The 50,000 page document, submitted by Thames Water, will be analysed by a Planning Inspectorate with a decision to be made within 28 days.
If granted planning permission the Thames Tideway Tunnel could see a shaft built on the foreshore of Elm Quay, in Nine Elms.
There would also be tunnels built in Putney Embankment and in Dormay Street, close to King George's Park, with these areas expected to face years of building work.
A shaft was originally also planned for Barn Elms playing fields, with Carnwath Road, Fulham, selected instead following a lengthy campaign.
Phil Stride, head of Thames Tideway Tunnel at Thames Water, said: "Following a thorough process of public consultation, which started back in September 2010, we have now finalised a highly detailed document, explaining how the project delivery will be managed.

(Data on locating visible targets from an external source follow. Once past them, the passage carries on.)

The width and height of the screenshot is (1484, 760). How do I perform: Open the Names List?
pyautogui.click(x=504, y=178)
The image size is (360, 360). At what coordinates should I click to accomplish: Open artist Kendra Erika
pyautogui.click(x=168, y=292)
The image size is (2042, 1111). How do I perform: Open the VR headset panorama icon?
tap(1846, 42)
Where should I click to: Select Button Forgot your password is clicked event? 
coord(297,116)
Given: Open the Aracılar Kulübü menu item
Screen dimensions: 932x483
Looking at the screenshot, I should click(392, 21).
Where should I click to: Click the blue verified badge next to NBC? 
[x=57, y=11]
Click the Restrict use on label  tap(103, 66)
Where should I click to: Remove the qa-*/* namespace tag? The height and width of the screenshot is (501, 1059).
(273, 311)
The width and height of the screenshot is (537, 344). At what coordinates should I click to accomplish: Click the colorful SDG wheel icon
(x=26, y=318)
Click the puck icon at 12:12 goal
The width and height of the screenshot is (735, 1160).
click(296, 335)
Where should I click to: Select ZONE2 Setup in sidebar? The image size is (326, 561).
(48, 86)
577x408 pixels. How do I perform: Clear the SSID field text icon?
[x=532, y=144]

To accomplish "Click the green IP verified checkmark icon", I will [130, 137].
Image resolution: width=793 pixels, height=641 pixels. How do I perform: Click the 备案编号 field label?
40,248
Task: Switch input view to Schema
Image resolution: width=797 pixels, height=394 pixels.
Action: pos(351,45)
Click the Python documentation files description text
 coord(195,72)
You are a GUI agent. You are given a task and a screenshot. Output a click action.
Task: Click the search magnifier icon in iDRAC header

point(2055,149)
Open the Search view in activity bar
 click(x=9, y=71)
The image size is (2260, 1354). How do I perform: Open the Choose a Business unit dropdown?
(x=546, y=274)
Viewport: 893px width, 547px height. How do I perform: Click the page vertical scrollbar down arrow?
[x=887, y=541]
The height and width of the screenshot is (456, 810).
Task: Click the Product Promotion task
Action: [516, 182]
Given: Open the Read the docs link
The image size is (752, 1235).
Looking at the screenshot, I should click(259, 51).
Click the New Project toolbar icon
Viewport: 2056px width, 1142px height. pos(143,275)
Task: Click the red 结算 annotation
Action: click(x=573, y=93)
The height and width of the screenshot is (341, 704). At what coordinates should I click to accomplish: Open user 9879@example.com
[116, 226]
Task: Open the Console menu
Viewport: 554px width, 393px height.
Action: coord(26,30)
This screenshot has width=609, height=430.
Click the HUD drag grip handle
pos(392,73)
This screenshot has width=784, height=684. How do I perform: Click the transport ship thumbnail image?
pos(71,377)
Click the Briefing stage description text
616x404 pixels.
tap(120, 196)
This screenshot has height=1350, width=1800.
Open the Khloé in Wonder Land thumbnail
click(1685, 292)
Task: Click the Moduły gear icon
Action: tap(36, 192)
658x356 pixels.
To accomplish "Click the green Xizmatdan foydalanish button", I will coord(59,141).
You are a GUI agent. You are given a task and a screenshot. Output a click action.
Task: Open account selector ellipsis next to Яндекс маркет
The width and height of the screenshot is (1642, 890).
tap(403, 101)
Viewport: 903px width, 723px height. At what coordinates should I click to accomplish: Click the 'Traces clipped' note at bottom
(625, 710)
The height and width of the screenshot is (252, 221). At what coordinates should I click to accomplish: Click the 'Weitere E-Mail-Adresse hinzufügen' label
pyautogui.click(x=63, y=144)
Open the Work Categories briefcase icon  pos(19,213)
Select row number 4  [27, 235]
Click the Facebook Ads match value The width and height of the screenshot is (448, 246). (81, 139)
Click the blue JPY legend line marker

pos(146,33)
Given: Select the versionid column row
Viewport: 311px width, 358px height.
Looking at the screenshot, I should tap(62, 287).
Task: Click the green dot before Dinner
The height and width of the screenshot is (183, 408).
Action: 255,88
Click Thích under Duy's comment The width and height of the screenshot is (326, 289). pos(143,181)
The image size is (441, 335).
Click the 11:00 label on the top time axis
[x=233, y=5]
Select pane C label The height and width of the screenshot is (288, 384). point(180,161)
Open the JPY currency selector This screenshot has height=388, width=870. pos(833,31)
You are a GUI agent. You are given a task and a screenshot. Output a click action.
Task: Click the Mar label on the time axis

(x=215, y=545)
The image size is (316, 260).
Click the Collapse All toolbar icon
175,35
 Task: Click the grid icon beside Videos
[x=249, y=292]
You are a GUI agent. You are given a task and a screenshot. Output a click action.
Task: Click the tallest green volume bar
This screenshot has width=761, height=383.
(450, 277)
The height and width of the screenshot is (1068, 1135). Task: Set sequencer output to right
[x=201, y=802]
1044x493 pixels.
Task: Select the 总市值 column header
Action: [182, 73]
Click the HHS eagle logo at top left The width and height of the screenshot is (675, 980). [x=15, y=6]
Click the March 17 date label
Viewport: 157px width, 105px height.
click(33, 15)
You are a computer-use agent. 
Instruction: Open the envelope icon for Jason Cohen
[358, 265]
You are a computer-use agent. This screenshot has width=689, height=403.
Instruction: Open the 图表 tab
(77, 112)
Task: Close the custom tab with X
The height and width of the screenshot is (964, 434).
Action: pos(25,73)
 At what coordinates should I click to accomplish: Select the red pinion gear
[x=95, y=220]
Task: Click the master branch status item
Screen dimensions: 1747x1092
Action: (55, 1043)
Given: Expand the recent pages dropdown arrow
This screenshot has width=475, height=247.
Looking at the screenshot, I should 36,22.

"It’s the result of many months of work by the team to ensure the application addresses all the relevant legal and technical issues."
Campaigners from Thames Tunnel Now (TTN) have said the £4.2bn tunnel is necessary to deal with the on-going sewage pollution of the River Thames.
The current Victorian system causes sewage to pump into the Thames when there is as little as 2mm of rain.
Debbie Leach, chief executive, said: "The Thames has made significant recovery in recent years, but we must have no doubt about the severity of the current situation, raw sewage is entering the river at least once a week, threatening not just the many fish, birds and mammals that depend on it, but human health too.
"We cannot afford to delay this desperately needed action any further if we want the Thames to maintain its role as a vital wildlife nursery, global tourist destination and source of recreation and respite for Londoners."